Problems and tasks:
1 - In the article on science non-fiction, copy the text starting with "This is happening" and going on through "shift that’s underway.".
2 - Using the article on science non-fiction, answer yes or no to each statement and quote the words of the article that decide it. (a) Reusable rockets have lowered the cost of reaching orbit by an order of magnitude. (b) Energy availability and regulation are named as limits on the pace of change. (c) Agentic AI alone accounts for the shift now underway.

The age of science non-fiction

TL; DR

For most of the last century, science fiction imagined the future.

Artificial intelligence.

Autonomous machines.

Human industry in space.

Programmable biology.

These ideas lived in books, films and research labs.

Today they’re becoming infrastructure.

Reusable rockets from SpaceX have reduced the cost of reaching orbit by an order of magnitude.

Artificial intelligence (AI) systems developed by organisations such as OpenAI and Google DeepMind can generate code, analyse complex datasets and increasingly act as autonomous digital agents.

Advanced robotics platforms from Boston Dynamics are moving from controlled demonstrations into real industrial environments.

The timeline between discovery and deployment has compressed dramatically.

What once took decades now happens within a single investment cycle.

The result is that many technologies once considered speculative are now operational and scaling simultaneously.

The technology curve is no longer made up of one or two marginally overlapping S curves. The curve is now a fully shaded rectangle made up of several short curves touching each other, and all point up to the right.

We are entering an exponential epoch of science non-fiction, densely populated with technologies displaying network effects within network effects.

This is happening at the fastest rate in human history (held back only by energy availability and regulation), and is entering our non-fiction world without having to be imagined by humans.

Spoiler alert: Imagination is no longer required, it’s now outsourced to self-executing agentic code.

For businesses, investors and regulators, there are several implications which we deal with in this note.

The convergence of exponential technologies

We can talk about agentic AI all day, but no single technology explains the seismic nature of the shift that’s underway.

What makes this moment historically unusual is that multiple exponential technologies are advancing and interacting at the same time.

AI is rapidly improving its ability to generate insights, software and autonomous decision-making. Robotics is moving beyond factory automation into logistics, infrastructure and potentially domestic environments. Blockchain is the payment rail of the future and will enable agent to agent payments. Advances in biotechnology are turning biology itself into a personally programmable system.

Meanwhile, new capabilities are emerging in materials science, sensors, and advanced manufacturing.

Data shown:

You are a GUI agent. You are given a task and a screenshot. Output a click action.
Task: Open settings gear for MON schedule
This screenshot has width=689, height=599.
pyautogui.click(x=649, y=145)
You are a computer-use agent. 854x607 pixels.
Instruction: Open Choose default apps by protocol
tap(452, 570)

Task answers:
1 -
This is happening at the fastest rate in human history (held back only by energy availability and regulation), and is entering our non-fiction world without having to be imagined by humans.

Spoiler alert: Imagination is no longer required, it’s now outsourced to self-executing agentic code.

For businesses, investors and regulators, there are several implications which we deal with in this note.

The convergence of exponential technologies

We can talk about agentic AI all day, but no single technology explains the seismic nature of the shift that’s underway.

2 -
(a) Yes: "Reusable rockets from SpaceX have reduced the cost of reaching orbit by an order of magnitude."
(b) Yes: "held back only by energy availability and regulation"
(c) No: "no single technology explains the seismic nature of the shift that’s underway."